### WHAT TO PRODUCE
Count the lines in the entries below that mention the string "computer", then write that number by itself.

### SUPPLIED ENTRIES
⁂
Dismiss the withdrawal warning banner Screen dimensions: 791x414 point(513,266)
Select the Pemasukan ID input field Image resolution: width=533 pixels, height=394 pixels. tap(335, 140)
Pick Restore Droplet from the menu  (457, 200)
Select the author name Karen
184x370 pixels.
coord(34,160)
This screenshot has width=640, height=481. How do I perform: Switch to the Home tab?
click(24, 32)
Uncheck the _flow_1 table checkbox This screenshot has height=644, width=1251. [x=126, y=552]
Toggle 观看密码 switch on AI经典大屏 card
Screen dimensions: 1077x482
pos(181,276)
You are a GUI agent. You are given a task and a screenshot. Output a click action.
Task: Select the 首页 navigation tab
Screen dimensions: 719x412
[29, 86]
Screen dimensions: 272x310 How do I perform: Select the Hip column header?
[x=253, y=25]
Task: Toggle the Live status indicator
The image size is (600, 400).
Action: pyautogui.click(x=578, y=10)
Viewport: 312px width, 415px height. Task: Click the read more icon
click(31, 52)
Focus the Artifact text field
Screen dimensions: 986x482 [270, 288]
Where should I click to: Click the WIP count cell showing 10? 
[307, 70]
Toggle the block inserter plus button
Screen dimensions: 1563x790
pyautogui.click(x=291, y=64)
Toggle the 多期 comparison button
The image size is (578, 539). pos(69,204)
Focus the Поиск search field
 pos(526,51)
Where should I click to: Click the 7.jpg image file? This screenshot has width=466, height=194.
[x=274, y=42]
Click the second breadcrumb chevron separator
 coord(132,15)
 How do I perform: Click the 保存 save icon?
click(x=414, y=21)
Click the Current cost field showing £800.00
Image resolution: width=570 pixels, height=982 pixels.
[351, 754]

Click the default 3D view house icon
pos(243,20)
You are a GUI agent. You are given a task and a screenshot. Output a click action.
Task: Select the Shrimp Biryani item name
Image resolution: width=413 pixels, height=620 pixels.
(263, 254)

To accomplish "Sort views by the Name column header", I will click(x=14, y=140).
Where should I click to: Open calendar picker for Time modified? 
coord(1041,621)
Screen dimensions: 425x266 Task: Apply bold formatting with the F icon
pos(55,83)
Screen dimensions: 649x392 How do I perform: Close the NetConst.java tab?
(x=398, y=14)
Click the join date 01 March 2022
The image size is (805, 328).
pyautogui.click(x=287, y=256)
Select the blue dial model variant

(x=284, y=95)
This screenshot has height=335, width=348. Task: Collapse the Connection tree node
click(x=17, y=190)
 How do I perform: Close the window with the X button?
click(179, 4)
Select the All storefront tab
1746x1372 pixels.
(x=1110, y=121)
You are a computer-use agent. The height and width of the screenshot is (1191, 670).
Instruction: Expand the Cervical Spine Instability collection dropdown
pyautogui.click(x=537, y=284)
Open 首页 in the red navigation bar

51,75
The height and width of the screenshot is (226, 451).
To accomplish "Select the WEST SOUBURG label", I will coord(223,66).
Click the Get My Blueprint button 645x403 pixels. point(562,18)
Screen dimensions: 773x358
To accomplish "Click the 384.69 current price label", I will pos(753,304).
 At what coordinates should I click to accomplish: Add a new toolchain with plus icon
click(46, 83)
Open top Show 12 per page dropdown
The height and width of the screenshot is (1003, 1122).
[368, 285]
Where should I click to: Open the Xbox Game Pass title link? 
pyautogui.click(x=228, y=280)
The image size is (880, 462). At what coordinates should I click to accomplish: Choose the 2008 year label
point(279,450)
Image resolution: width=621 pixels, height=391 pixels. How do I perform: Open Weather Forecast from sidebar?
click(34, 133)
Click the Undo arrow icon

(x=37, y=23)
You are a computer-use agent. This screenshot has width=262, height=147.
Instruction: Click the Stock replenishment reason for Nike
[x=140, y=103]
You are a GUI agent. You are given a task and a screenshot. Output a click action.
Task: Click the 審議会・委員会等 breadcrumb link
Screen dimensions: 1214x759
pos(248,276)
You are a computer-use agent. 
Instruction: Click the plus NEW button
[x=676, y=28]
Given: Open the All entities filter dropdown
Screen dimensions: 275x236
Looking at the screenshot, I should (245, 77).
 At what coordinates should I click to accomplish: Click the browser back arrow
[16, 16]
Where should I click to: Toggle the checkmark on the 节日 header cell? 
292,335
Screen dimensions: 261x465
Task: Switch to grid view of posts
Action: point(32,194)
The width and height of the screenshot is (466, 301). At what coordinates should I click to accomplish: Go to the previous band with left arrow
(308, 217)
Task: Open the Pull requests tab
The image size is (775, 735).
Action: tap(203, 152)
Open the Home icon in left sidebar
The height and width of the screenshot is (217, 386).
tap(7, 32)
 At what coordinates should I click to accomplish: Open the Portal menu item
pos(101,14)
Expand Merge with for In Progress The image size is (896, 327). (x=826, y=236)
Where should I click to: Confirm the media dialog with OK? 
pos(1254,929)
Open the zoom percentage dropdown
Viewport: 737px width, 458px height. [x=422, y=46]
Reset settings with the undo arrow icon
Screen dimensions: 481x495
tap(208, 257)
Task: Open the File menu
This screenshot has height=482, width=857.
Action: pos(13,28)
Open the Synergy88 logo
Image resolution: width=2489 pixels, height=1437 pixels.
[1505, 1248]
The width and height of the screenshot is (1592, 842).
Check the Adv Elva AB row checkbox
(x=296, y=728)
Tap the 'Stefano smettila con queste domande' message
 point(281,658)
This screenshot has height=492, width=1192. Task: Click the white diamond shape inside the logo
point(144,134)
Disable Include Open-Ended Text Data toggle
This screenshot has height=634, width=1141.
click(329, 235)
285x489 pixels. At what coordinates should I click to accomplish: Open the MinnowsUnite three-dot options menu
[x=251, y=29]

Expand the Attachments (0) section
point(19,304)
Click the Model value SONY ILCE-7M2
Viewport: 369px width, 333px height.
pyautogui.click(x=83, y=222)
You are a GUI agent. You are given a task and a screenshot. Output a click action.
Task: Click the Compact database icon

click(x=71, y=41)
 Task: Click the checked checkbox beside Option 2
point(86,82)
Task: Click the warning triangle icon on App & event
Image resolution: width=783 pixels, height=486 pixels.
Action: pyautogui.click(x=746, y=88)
⁂
### TASK ANSWER
3